As with all enquiries of this type, you need to talk to a financial expert who will advise you of your best options.

aramox1 · 08/09/2024 06:00

Op mentioned kids too. If at 48 you are this uninformed about pensions, please do also look at how much support the government expects you to give your children in higher education if they go as you are expected to save to top up their very minimum loan.

Ticktockbangbang · 08/09/2024 08:05

caringcarer · 03/02/2024 13:21

Open a SIPP pension and everything you pay in the government tops up by 25 percent.
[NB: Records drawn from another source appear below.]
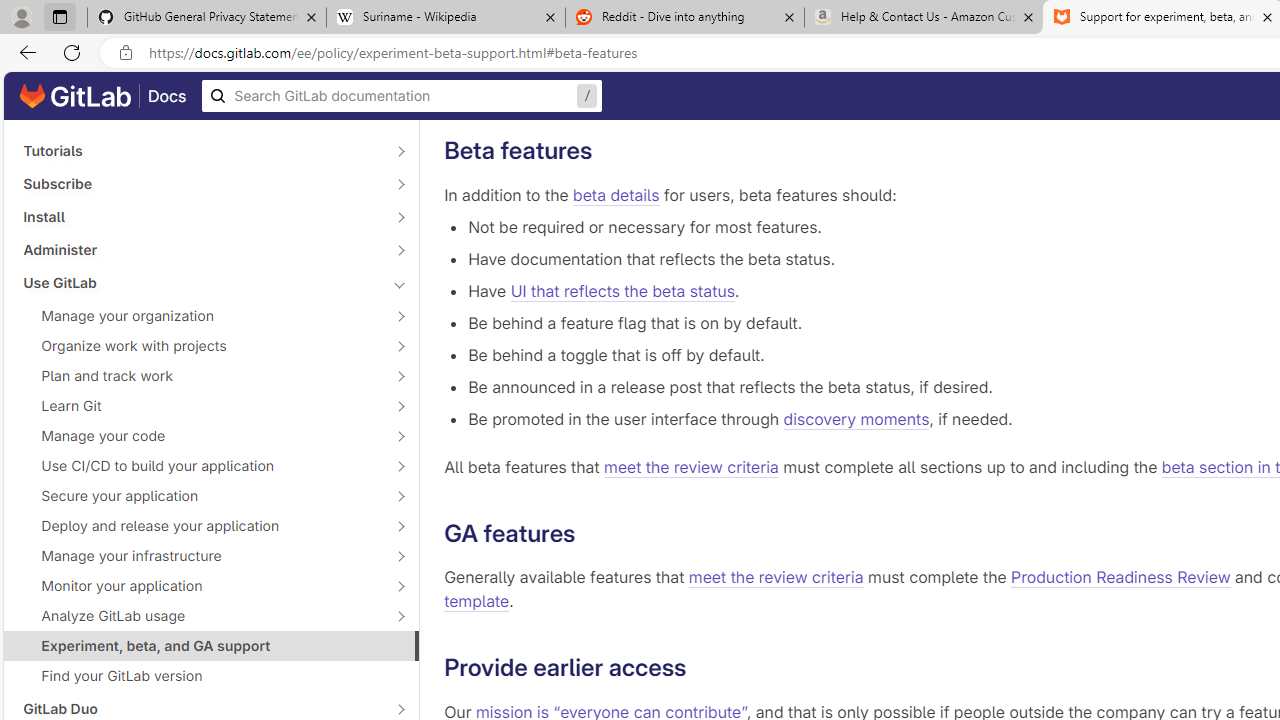
Production Readiness Review (1121, 577)
Manage your organization (199, 315)
Analyze GitLab usage (199, 615)
Secure your application (199, 495)
Use CI/CD to build your application (199, 465)
Find your GitLab version (211, 675)
Organize work with projects (199, 345)
Use GitLab (199, 282)
Manage your code (199, 435)
UI that reflects the beta status (621, 290)
Install (199, 216)
Experiment, beta, and GA support (211, 645)
Help & Contact Us - Amazon Customer Service - Sleeping (924, 17)
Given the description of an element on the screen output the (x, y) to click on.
Also anything you put into your pension gets deducted of your income tax so you are being very silly not paying into a pension. You need to be paying £300-£400 pcm each to try to make up for list time. Instead of paying higher rate income tax on £20k of your £60k salary you'd pay between £3600 and £4800 less in income tax per year. It's really a no brainer.

I wanted to repost this for you OP, because it seems to me that most people are not picking this point up. If you are a higher tax payer, for every £1,000 you put into a private pension, £250 will be added immediately. So if you are going to put £15,000 pa into your pension, that will be £18,750 pa. On top of that, you will get additional tax relief up to 40%.

There is a possibility that the government may make this less attractive for higher rate tax payers from October, but we shall have to wait and see.

If anyone wants to understand pensions better, the Money Saving Expert website has a pension forum, which is excellent. If you are starting from a position of no knowledge, it can take a bit of effort to understand the terminology etc, but it is well worth trying.

In my view, kids should be taught this at school.